PASSAGE TO READ:
-----

JFK and Castro
The Secret Quest For Accommodation Recently Declassified U.S. government Documents Reveal That, at the Height of the Cold War, John F. Kennedy and Fidel Castro Were Exploring Ways To Normalize U.S.-Cuba Relations
(continued from page 3)
Would John F. Kennedy, had he lived, have been able to establish a modus vivendi with Fidel Castro? The question haunts almost 40 years of acrimonious U.S.-Cuba relations. In a Top Secret--Eyes Only memorandum written three days after the president's death, one of his White House aides, Gordon Chase, noted that "President Kennedy could have accommodated with Castro and gotten away with it with a minimum of domestic heat"--because of his track record "of being successfully nasty to Castro and the Communists" during the 1962 Cuban missile crisis. Castro and his advisers believed the same. A CIA intelligence report, based on a high-level Cuban source and written for National Security Adviser McGeorge Bundy in 1964, noted that "Fidel Castro felt that it was possible that President Kennedy would have gone on ultimately to negotiate with Cuba...[as an] acceptance of a fait accompli for practical reasons."
The file on the Kennedy administration's "Cuban contacts" that Robert Jr. and Michael took to Cuba (declassified at the request of the author) sheds significant light on a story that has never been fully told--John Kennedy's secret pursuit of a rapprochement with Fidel Castro. Along with papers recently released pursuant to the Kennedy Assassination Records Act of 1992, the documents reveal the escalating efforts toward negotiations in 1963 that, if successful, might have changed the ensuing decades of perpetual hostility between Washington and Havana. Given the continuing state of tension with Castro's regime, this history carries an immediate relevance for present policy makers. Indeed, with the Clinton administration buffeted between increasingly vocal critics of U.S. policy toward Cuba and powerful proponents of the status quo, reconstructing the hitherto secret record of Kennedy's efforts in the fall of 1963 to advance "the rapprochement track" with Castro is more relevant than ever.

-----

SOURCE MATERIAL:

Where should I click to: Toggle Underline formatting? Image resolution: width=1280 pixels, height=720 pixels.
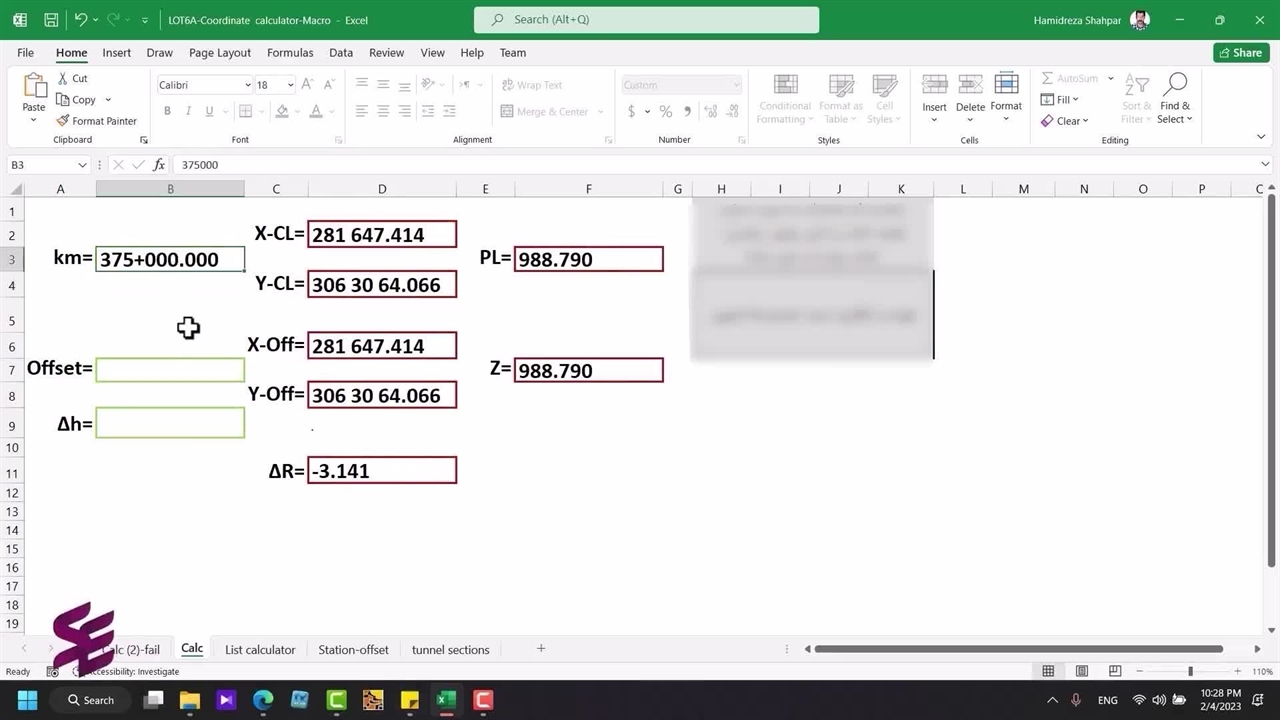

-----

ACTIONS TO TAKE:
• 1. In the Kennedy and Castro article, how many days after the president's death was Gordon Chase's memorandum written?
• 2. List every specific year that the Kennedy and Castro article mentions.
• 3. Please copy from the Kennedy and Castro article the portion starting at "JFK and Castro" and ending at "from page 3)".

TASK-BY-TASK SOLUTIONS:
• 1. Three days.

• 2. 1962, 1964, 1992, 1963

• 3.
JFK and Castro
The Secret Quest For Accommodation Recently Declassified U.S. government Documents Reveal That, at the Height of the Cold War, John F. Kennedy and Fidel Castro Were Exploring Ways To Normalize U.S.-Cuba Relations
(continued from page 3)